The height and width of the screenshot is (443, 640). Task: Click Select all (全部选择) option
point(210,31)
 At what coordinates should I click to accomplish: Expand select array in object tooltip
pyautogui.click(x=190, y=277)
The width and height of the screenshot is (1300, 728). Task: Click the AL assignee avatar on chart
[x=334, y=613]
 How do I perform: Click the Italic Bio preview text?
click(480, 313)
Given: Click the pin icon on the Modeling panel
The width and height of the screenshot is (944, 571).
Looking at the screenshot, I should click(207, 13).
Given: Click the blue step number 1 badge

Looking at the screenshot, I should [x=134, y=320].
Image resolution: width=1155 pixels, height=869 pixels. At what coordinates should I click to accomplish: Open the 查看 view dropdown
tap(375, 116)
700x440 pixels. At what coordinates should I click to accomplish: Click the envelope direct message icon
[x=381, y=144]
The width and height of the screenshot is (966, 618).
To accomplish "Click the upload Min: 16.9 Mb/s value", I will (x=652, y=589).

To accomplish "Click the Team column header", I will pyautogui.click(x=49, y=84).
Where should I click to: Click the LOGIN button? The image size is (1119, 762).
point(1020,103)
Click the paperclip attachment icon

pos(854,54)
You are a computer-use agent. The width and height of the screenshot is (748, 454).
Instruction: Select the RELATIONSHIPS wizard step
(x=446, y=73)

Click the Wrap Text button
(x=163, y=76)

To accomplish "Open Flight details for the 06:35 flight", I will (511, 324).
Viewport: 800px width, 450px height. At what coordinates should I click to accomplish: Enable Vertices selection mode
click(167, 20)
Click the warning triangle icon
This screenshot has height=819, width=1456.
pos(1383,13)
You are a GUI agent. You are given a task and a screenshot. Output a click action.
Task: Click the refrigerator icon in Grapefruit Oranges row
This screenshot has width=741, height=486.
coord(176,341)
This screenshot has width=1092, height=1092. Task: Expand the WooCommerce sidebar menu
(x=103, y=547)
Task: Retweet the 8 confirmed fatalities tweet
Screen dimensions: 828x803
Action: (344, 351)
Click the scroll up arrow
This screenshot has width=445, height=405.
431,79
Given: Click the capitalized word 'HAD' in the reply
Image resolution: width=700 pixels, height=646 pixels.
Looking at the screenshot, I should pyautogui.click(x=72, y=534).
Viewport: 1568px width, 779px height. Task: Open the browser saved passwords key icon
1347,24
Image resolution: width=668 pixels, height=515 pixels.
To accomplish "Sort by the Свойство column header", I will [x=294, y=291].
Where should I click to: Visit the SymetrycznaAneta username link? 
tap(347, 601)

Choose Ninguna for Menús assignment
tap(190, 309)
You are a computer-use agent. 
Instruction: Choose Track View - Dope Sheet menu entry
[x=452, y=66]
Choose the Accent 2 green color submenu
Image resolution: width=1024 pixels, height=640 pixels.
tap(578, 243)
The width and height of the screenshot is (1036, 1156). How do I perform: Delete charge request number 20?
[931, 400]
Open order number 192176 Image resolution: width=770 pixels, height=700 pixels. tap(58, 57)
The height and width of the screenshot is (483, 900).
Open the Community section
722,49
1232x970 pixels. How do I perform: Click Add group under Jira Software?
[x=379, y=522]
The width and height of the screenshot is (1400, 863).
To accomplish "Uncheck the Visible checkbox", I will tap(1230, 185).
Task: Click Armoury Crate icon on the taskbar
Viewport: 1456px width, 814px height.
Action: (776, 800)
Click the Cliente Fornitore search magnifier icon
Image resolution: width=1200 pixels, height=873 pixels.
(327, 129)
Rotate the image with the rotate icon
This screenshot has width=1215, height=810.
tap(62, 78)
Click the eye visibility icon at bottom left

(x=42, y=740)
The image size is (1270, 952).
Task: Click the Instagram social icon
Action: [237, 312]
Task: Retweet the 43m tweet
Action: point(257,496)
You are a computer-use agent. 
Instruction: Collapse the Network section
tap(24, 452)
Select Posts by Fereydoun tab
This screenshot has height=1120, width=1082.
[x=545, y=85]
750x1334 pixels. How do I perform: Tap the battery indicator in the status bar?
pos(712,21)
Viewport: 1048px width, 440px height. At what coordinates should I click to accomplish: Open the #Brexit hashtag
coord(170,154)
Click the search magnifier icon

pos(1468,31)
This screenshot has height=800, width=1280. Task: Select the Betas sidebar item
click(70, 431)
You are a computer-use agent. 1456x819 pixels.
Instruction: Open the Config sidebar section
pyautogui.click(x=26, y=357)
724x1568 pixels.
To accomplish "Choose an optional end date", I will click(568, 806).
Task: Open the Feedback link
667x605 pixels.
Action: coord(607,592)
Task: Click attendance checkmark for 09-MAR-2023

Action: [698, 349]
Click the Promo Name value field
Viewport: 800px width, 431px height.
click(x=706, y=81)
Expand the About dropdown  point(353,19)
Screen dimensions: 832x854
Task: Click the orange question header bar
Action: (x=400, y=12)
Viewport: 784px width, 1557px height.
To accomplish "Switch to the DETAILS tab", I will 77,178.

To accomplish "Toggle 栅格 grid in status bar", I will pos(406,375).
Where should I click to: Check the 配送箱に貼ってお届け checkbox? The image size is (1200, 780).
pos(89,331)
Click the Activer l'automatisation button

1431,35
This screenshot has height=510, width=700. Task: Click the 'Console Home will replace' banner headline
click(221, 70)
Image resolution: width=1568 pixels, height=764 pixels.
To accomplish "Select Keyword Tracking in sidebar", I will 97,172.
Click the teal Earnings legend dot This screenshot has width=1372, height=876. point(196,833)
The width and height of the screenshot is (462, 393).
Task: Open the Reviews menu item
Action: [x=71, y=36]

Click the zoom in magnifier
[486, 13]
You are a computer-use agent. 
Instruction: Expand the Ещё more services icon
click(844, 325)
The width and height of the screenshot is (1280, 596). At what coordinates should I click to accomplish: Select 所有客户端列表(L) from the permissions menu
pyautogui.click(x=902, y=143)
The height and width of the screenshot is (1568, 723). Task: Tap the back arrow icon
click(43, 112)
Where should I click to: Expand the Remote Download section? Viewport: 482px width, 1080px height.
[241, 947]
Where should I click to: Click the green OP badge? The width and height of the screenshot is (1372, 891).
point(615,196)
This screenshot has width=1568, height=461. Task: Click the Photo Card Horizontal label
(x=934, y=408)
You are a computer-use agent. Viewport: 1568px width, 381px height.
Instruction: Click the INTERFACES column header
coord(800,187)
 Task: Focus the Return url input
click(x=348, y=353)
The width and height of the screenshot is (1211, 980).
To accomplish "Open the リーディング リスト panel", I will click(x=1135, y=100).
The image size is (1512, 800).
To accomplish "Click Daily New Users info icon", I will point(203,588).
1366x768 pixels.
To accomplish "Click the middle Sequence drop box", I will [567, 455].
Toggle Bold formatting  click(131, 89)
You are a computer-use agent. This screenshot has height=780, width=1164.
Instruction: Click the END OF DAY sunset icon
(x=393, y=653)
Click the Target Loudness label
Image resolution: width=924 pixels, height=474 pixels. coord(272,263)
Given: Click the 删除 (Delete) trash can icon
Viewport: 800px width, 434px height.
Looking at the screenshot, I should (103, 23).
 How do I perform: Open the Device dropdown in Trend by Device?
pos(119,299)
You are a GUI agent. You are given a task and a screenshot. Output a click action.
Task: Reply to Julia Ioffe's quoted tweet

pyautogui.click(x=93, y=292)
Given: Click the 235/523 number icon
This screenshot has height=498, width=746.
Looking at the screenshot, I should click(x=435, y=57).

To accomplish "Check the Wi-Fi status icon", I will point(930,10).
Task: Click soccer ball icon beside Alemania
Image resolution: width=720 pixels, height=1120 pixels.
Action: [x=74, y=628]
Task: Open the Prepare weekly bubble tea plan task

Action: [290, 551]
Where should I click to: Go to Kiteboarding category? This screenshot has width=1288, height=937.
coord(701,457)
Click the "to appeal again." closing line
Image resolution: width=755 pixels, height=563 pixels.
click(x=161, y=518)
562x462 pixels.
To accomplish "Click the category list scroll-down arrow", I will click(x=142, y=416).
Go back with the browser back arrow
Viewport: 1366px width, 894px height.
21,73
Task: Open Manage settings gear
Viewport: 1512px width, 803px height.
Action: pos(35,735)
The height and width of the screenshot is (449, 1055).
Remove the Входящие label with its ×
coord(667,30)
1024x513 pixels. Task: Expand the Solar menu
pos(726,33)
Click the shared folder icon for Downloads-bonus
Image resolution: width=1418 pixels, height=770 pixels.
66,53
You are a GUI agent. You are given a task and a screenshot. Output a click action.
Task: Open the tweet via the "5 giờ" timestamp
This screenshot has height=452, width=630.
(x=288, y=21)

----

- [Requirement] Write out the stretch from the start of the material through the line containing "Looking at the screenshot, I should [x=134, y=320].", substituting "Sculpting panel" for "Modeling panel" and leaving everything else unchanged.

- [Worked solution]
The height and width of the screenshot is (443, 640). Task: Click Select all (全部选择) option
point(210,31)
 At what coordinates should I click to accomplish: Expand select array in object tooltip
pyautogui.click(x=190, y=277)
The width and height of the screenshot is (1300, 728). Task: Click the AL assignee avatar on chart
[x=334, y=613]
 How do I perform: Click the Italic Bio preview text?
click(480, 313)
Given: Click the pin icon on the Sculpting panel
The width and height of the screenshot is (944, 571).
Looking at the screenshot, I should click(207, 13).
Given: Click the blue step number 1 badge

Looking at the screenshot, I should [x=134, y=320].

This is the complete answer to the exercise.